4. ESTABLISH a global system of effectively managed, representative networks of marine protected areas, including thorugh:

a. Taking immediate and urgent action to protect the biodiversity and productivity of seamounts, cold-water coral communities and other vulnerable high seas features and ecosystems and especially to safeguard species and habitats at immediate risk of irrevocable damage or loss;

b. Taking immediate and urgent action to protect the biodiversity and productivity dependent on large-scale, persistent oceanographic features, such as currents and frontal systems, known to support marine life and contain critical habitat for species such as those listed in the IUCN Red List and the appendices of CITES, CMS and related Agreements; and

c.

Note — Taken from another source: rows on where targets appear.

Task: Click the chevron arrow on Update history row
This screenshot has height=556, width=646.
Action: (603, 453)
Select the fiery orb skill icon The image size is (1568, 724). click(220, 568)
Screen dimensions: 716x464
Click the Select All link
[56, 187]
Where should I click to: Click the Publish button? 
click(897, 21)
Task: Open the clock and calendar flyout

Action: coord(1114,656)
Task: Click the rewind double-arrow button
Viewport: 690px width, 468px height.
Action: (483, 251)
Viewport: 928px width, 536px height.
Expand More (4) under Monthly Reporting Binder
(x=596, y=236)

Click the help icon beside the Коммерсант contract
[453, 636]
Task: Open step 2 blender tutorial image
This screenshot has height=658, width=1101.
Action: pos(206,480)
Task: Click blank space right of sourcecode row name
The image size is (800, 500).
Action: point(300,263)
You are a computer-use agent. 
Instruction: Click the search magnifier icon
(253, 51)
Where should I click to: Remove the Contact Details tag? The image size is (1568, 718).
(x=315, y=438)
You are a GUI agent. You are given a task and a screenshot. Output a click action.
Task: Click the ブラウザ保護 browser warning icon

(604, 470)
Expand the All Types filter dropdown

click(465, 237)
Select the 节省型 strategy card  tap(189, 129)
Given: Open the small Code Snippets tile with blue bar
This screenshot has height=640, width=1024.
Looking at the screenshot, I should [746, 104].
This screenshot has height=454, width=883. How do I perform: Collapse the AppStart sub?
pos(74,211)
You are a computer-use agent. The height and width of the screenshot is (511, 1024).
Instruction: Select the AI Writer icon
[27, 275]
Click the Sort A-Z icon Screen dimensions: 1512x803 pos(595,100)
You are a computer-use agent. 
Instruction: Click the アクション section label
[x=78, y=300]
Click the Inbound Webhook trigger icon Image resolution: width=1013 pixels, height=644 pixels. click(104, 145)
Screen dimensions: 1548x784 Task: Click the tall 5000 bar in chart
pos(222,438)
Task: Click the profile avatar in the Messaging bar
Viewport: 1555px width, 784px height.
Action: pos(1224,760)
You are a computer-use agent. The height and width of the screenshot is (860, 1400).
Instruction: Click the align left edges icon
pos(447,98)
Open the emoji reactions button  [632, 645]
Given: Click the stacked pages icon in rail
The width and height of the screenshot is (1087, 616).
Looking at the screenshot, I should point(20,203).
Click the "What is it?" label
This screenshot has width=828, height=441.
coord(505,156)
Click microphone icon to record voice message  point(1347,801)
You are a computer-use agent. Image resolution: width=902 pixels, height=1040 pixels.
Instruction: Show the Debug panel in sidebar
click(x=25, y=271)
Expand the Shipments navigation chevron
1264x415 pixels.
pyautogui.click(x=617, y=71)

Developing mechanisms to enable urgent and long-lasting protection of non-target species threatened by high seas fishing activities, particularly by ensuring that measures to mitigate by-catch and incidental catch are developed for and implemented in all relevant fisheries;

5. INITIATE action to identify marine ecosystems, habitats, areas, processes and biodiversity hotspots for priority attention, develop agreed criteria and guidelines for the identification, establishment, management and enforcement of HSMPAs, develop guidance for a representative system of HSMPA networks, establish sustainable financing strategies and determine future research needs and priorities;

6. COOPERATE to develop and promote a global framework or approach, building on UNCLOS, the CBD, the UN Fish Stocks Agreement, CMS and other relevant agreements, to facilitate the creation of a global representative system of high seas MPA networks, consistent with international law, to ensure its effective management and enforcement, and coordinate and harmonize applicable international agreements, mechanisms and authorities in accordance with modern principles of precautionary, ecosystem-based and integrated management and sound governance as defined in the UN principles;

7. NOTE that WCPA High Seas Working Group is developing a Ten Year Strategy to Promote Development of a Global Representative System of High Seas Marine Protected Area Networks (Ten-Year HSMPA Strategy) as introduced at the World Park Congress; and

8. JOIN TOGETHER through formal and informal networks to promote the development of a global representative system of high seas MPA networks within their own governments and organizations and in broader international forum to achieve protection of the biological diversity, species, productivity and sustainable use of the high seas, with the global representative system of MPA networks being a principal tool, reporting back on progress at the International Marine Protected Area Congress, Australia 2005, as well as at other relevant forums.